China Agriculture Report By CnAgri2018-04-28 10:12:55China Agriculture Report Print
Keywords:Fertilizer MAP NPK DAP
Along with policies of environmental protection and capacity reduction, listed fertilizer companies saw a great increase in performance in 2017; but, along with the cancellation of preferential policies, the tightening of environment-friendly resource, the adjustments on downstream demand and increasing pressure of costs, fertilizer companies still faced the problems such as a drop in margins, etc. 
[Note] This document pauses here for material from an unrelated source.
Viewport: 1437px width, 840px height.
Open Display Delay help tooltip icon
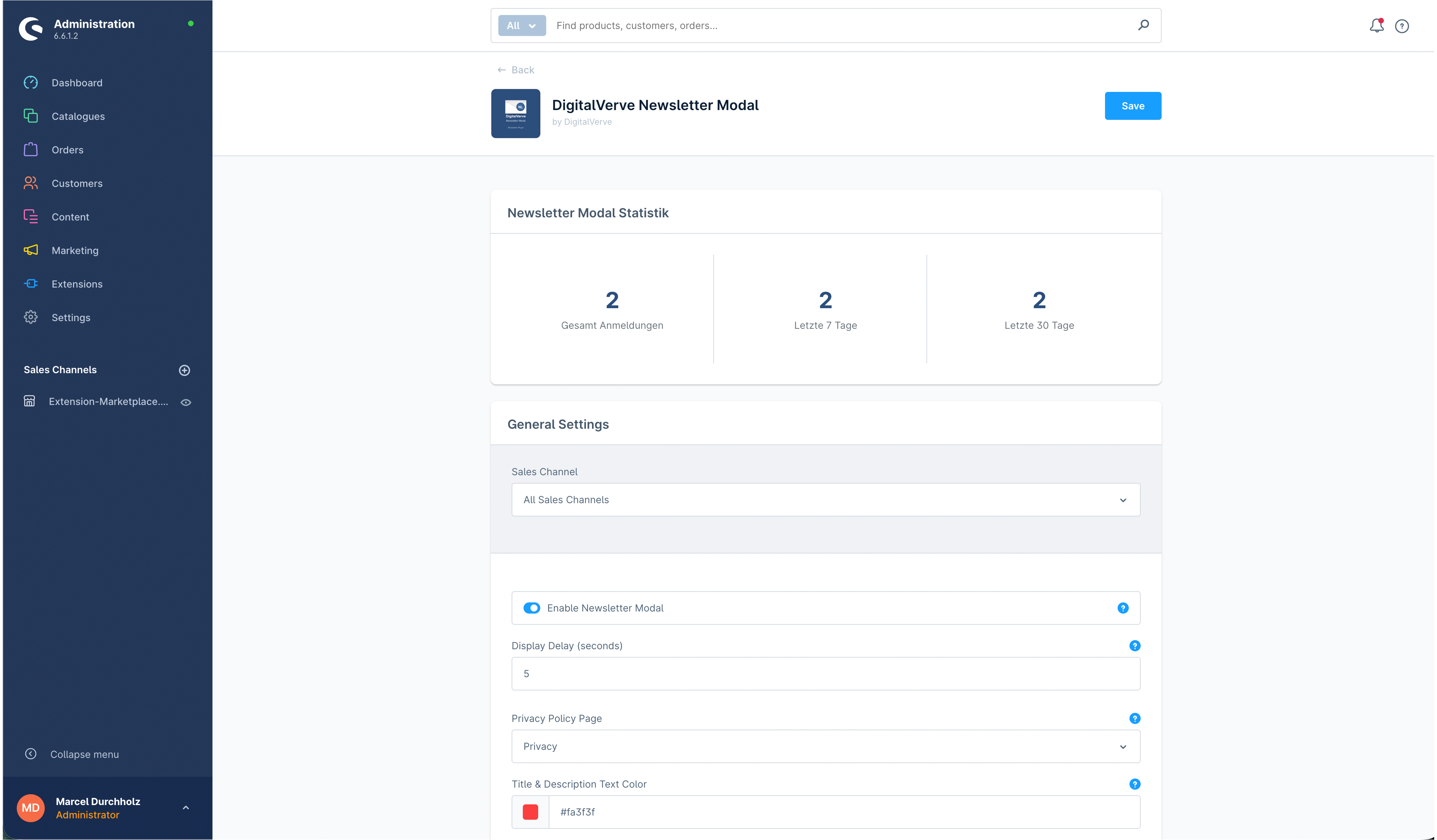[x=1134, y=645]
(1) Along with strict environmental policies, operating costs increase. Strict environmental policies would continue for three years from 2018, and chemical material prices possibly would maintain at a high level. Since the collection of environmental protection taxes from April 1st, 2018, production costs have increased. Taking urea for example, the costs increase by 20-30 RMB/MT due to an increase in environmental protection taxes. However, due to sluggish terminal markets, fertilizer companies won’t shift the costs directly to customers.     
 
(2) Along with the reducing of dealers and the increasing of direct selling, the companies face increasing risks of selling. Selling channel always is the model “producer-dealer-retailer-terminal farm household”. But, along with the expanding of scale in recent years, the number of scaled farm households in 2017 approached to 4.5 million in 2017, and the proportion of direct selling is gradually improving, around 5%-10% now. The producers would face more selling pressure and more investment in terminal markets. For example: Kingenta’s selling expenses in 2017 reached 1.456 billion RMB, up 43.06% year on year; Wintrue and Batian both saw a great year-on-year increase in expenses for management and selling.    
 
(3) Fertilizer market runs in reverse and the profits narrow. Fertilizer market has seen the phenomenon of a growth in prices in off season and a fall in prices in busy season in recent years. For example: in off season (winter) of consumption of 2017, fertilizer prices increased by 100 RMB/MT, but in busy season (spring ploughing) of consumption of 2018, fertilizer prices dropped greatly, of which the quotations of urea, 55% powdery MAP, and 60% MOP decreased by 120 RMB/MT, 219 RMB/MT and 50 RMB/MT respectively. It means that fertilizer producers produce high-cost products in off season of consumption, which narrows the profits.  
 
Besides, judging from current production profits, urea and P-fertilizer producers both see decreasing profits, and even P-fertilizer companies fall into loss. It was predicted that fertilizer companies’ operation wouldn’t be optimistic in 2018.